Je vais tout de même voire à l'agence Danzas et, par chance, tombe sur le responsable qui me trouve bien énervé. Après explication de ma situation celui-ci me dit : « Je ne vais quand même pas vous faire un permis d'importation qui va vous couter plus cher que le prix de cette coque de noix, suivez moi, je vais arranger cette affaire vite fait avec ce douanier tatillon.

Eh bien vous pouvez me croire sur parole il n'a pas eu gain de cause et finalement après deux minutes de discussion avec le douanier, il était encore plus énervé que moi. Dans les quelques minutes qui restaient, juste avant la fermeture du poste, il à donc rédigé très rapidement le permis et cela gratuitement.

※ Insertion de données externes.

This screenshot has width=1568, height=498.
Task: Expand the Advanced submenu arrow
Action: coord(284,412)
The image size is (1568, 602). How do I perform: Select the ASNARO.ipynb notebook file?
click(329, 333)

Retour auprès du douanier qui une nouvelle fois regarde sa montre.

Hé non Monsieur le douanier, perdu, le poste est encore ouvert...... au boulot !

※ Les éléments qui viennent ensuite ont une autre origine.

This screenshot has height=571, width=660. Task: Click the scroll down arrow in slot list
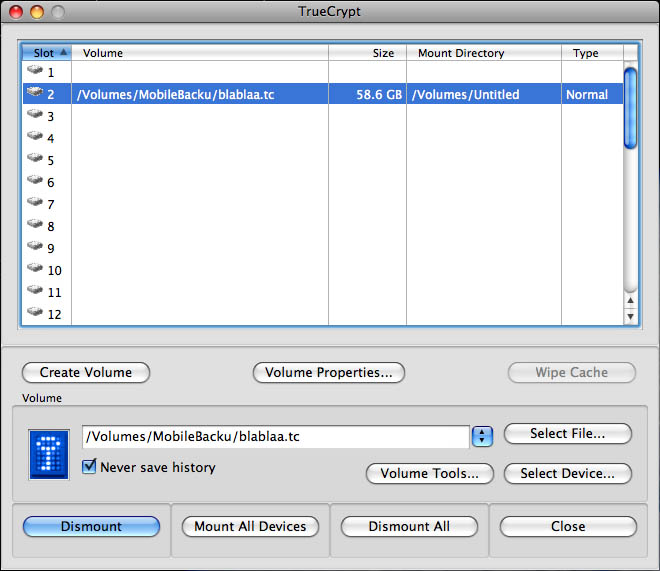pos(630,316)
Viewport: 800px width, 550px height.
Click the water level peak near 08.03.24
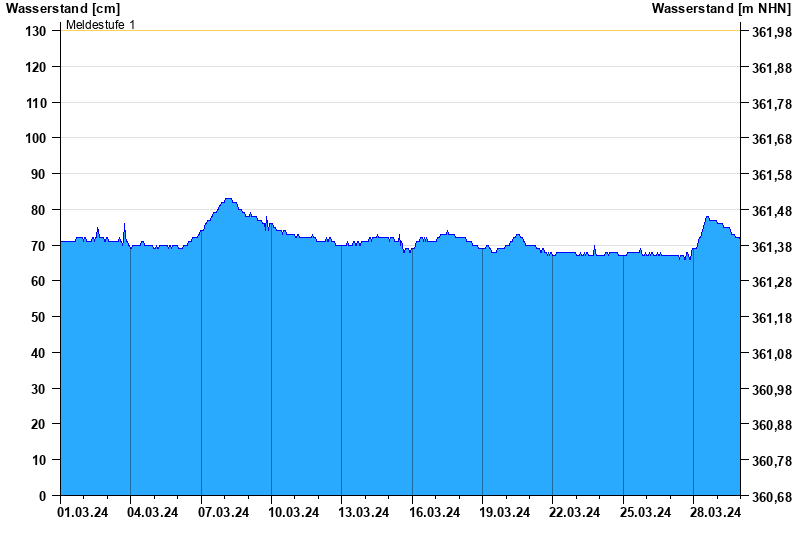[228, 199]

Celui-ci  fait signe à un collègue qui sort  un des chiens spécialement dressés qui se trouvent à Vallorbe et commence par faire le tour du bateau. Le chien renifle soigneusement les caissons de sécurité.
Bon sang, mais c'est évident, des fois que j'aie eu l'idée de sortir 5 ou 6 kilos de blanche de France pour revenir après coup au poste de douane pour déclarer mon bateau ! Futé le douanier !
Puis, il se dirige à nouveau à son poste et me demande:  Poids du bateau !?
Comme je suis bien incapable de le lui donner il me prie de bien vouloir peser celui-ci et me désigne l'endroit pour le faire.
Il est passé midi, le poste est maintenant fermé le douanier peut donc encore éventuellement travailler quelques minutes supplémentaires mais éviter tout effort. Il sort sur le pas de la porte et me regarde décharger, seul, le bateau de sa remorque pour le placer sur la balance. Puis, il retourne dans son poste, me laissant toujours seul, sous les yeux goguenards de tous ses collègues, recharger à grand peine le bateau sur la remorque.

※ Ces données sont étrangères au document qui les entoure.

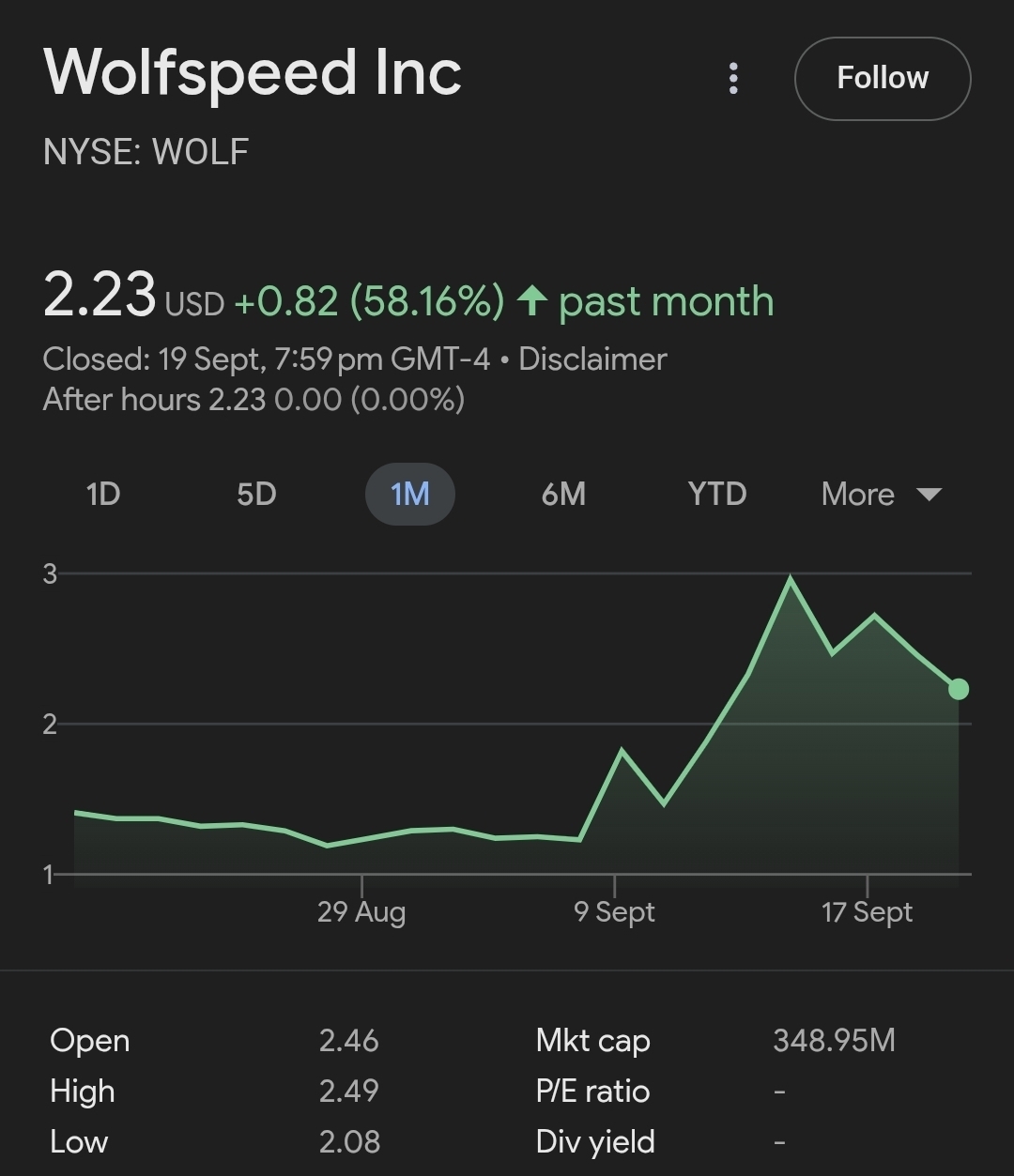Click the end-of-chart price marker dot
Viewport: 1014px width, 1176px height.
(x=958, y=690)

Cette opération terminée je passe au poste et paye mon du à cette personne qui ne m'a même pas dit au revoir et bonne journée.

Oui,..... bien sûr.... je vous entends déjà me dire que ce n'est pas un métier facile que cette histoire est une exception, que tous les douaniers ne sont pas comme cela etc.. etc...
Curieux, parce que des histoires de ce genre j'en ai vécu quelques unes et il y aurait de quoi en écrire encore quelques chapitres.

Il ne m'appartient pas de juger cher Monsieur Courteline, tout au plus de vous informer régulièrement de mes démêlés avec cette administration au sein de laquelle vous avez vous-même travaillé.

Vous, écrivain incisif à la verve satirique, vous qui par amusement avez traqué l'idiotie toute votre existence, je sais que vous serez à même d'apprécier et de faire bon usage de ces quelques informations de ma part.

Je vous prie d'agréer, cher Monsieur Courteline, mes plus cordiales salutations et vous prie de croire à ma plus grande considération.